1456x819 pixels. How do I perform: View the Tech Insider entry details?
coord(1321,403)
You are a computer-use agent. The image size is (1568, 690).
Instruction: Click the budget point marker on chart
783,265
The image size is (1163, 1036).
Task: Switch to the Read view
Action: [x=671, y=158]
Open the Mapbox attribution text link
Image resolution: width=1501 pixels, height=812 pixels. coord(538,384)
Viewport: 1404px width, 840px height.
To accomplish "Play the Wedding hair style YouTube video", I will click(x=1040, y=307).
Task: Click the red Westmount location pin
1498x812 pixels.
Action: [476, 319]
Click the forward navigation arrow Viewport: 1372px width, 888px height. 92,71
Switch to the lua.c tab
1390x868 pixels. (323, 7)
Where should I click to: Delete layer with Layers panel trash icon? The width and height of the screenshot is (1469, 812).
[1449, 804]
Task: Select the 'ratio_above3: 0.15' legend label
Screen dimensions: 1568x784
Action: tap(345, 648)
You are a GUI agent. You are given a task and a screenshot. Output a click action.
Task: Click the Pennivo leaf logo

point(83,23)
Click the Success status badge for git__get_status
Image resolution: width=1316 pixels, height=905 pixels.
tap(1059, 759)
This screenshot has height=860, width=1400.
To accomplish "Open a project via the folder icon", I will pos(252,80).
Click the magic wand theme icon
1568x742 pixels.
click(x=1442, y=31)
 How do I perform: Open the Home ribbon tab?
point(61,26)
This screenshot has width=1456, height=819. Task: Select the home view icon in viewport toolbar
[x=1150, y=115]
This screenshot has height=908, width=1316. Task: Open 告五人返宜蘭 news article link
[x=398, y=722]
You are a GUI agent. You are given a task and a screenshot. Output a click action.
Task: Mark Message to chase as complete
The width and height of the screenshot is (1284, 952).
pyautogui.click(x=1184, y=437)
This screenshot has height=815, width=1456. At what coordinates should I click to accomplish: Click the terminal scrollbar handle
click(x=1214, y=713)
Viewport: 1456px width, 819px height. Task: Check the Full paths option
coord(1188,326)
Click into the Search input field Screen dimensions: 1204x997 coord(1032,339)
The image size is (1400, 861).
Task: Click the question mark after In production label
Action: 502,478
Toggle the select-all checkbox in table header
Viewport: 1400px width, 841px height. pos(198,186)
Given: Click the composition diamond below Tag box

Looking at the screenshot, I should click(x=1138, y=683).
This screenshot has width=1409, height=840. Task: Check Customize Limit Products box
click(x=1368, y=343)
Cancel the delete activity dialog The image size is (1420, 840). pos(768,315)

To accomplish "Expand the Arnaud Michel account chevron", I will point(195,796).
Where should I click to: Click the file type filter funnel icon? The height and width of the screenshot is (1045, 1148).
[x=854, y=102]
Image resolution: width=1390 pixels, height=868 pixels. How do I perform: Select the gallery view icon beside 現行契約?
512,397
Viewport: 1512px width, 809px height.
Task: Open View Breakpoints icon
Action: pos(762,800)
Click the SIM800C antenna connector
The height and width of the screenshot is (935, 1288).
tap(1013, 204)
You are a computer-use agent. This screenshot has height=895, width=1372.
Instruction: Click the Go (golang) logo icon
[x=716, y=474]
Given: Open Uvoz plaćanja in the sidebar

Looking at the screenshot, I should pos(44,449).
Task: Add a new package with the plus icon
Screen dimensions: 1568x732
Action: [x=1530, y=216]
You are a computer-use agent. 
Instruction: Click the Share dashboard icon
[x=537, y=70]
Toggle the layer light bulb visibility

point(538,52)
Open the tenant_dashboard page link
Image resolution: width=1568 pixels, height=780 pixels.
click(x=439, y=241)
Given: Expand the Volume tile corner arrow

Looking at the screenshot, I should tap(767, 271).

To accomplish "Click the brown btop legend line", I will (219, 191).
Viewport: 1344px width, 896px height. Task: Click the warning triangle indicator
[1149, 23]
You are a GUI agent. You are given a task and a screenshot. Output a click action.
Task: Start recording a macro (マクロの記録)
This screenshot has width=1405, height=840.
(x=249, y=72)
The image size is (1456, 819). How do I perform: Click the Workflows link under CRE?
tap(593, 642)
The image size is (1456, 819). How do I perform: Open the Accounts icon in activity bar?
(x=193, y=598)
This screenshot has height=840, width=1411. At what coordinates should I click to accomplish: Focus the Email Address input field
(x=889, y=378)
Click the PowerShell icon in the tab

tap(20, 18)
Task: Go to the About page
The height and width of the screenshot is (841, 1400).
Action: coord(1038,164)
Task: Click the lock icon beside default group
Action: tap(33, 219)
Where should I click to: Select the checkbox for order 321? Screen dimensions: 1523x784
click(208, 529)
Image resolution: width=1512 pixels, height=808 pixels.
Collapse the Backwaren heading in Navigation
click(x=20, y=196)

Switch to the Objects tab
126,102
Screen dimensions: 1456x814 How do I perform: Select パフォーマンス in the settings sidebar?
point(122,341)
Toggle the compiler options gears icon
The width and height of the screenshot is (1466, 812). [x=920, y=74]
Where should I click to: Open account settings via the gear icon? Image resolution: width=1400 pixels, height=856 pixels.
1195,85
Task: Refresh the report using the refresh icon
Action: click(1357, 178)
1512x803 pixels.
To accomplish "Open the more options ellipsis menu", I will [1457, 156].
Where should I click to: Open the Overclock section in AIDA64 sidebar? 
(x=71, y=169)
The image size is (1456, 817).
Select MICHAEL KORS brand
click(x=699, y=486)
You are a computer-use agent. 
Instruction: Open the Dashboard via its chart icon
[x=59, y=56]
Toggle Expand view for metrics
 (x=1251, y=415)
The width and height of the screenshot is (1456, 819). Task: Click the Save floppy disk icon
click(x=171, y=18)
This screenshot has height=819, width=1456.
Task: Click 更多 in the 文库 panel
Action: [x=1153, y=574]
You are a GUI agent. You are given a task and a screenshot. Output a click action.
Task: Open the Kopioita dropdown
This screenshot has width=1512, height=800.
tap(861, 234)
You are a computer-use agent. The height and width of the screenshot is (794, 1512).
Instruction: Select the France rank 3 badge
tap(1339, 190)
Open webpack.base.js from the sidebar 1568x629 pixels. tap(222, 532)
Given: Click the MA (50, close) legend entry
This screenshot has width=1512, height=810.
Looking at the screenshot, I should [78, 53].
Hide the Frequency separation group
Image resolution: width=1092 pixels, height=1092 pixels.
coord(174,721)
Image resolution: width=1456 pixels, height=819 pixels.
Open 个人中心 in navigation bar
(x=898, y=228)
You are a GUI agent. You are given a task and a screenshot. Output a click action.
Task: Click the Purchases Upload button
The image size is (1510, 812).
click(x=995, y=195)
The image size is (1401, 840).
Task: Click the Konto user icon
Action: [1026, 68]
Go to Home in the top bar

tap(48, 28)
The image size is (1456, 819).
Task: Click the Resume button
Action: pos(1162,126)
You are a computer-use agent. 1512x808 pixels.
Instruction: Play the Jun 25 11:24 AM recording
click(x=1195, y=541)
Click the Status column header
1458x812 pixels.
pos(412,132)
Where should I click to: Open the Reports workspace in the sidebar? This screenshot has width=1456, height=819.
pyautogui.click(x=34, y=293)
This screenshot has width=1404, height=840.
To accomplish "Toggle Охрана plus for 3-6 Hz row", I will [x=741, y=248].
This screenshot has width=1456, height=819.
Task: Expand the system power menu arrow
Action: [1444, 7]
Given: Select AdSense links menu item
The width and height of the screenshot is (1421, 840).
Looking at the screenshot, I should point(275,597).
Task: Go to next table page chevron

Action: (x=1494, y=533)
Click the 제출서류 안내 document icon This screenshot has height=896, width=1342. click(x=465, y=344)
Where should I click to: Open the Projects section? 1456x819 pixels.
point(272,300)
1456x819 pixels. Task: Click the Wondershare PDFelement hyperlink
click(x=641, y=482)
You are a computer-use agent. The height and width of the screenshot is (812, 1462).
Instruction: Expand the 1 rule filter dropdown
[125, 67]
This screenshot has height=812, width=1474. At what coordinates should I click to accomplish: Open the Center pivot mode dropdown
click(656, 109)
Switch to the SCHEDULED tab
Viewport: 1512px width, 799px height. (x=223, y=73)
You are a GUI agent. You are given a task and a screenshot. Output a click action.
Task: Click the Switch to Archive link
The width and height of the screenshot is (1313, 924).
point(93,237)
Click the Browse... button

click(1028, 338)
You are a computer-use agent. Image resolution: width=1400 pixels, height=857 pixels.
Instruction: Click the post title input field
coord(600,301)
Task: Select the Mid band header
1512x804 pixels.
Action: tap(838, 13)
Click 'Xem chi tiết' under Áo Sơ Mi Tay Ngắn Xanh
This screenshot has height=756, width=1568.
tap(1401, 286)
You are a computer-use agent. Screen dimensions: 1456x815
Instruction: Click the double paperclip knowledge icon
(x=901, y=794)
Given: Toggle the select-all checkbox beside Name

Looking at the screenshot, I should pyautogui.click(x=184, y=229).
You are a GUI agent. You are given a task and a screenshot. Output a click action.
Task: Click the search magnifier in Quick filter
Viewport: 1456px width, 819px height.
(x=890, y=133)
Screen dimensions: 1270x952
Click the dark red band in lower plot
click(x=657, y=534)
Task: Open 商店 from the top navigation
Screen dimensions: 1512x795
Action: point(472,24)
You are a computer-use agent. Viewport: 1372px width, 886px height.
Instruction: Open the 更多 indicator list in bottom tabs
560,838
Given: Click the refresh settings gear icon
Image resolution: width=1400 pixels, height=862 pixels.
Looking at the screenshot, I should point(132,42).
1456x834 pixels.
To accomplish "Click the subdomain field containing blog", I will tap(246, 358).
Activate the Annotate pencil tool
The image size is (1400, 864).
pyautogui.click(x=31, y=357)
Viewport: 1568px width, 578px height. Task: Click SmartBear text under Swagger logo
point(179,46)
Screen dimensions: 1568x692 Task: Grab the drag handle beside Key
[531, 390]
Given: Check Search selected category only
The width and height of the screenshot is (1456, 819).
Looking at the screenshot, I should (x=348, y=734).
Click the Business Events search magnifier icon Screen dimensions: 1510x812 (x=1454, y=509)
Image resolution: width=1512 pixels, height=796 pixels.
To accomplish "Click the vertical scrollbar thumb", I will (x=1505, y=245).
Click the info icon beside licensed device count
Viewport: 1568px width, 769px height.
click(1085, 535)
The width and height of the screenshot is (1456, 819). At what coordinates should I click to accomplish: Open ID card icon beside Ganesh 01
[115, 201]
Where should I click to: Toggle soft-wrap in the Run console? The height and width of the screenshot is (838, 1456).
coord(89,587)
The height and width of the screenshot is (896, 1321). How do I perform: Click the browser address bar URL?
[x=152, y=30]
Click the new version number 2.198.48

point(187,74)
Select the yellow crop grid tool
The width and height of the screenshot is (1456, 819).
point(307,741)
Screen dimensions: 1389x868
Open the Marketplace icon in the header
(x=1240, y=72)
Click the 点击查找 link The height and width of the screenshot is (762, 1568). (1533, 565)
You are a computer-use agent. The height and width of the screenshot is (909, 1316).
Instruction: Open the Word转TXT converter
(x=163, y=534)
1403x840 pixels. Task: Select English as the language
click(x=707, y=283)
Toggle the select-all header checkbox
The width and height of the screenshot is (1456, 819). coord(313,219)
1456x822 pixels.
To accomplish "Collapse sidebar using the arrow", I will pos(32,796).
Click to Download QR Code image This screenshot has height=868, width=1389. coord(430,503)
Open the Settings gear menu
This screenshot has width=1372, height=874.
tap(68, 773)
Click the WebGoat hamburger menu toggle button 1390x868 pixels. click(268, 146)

REQUIRED ACTION: Please list every line of the records that contains "computer".

RESPONSE:
You are a computer-use agent. The image size is (1568, 690).
You are a computer-use agent. This screenshot has height=895, width=1372.
You are a computer-use agent. 
You are a computer-use agent. 
You are a computer-use agent. The height and width of the screenshot is (794, 1512).
You are a computer-use agent. 1512x808 pixels.
You are a computer-use agent. The height and width of the screenshot is (812, 1462).
You are a computer-use agent. Image resolution: width=1400 pixels, height=857 pixels.
You are a computer-use agent. Screen dimensions: 1456x815
You are a computer-use agent. Viewport: 1372px width, 886px height.
You are a computer-use agent. The height and width of the screenshot is (909, 1316).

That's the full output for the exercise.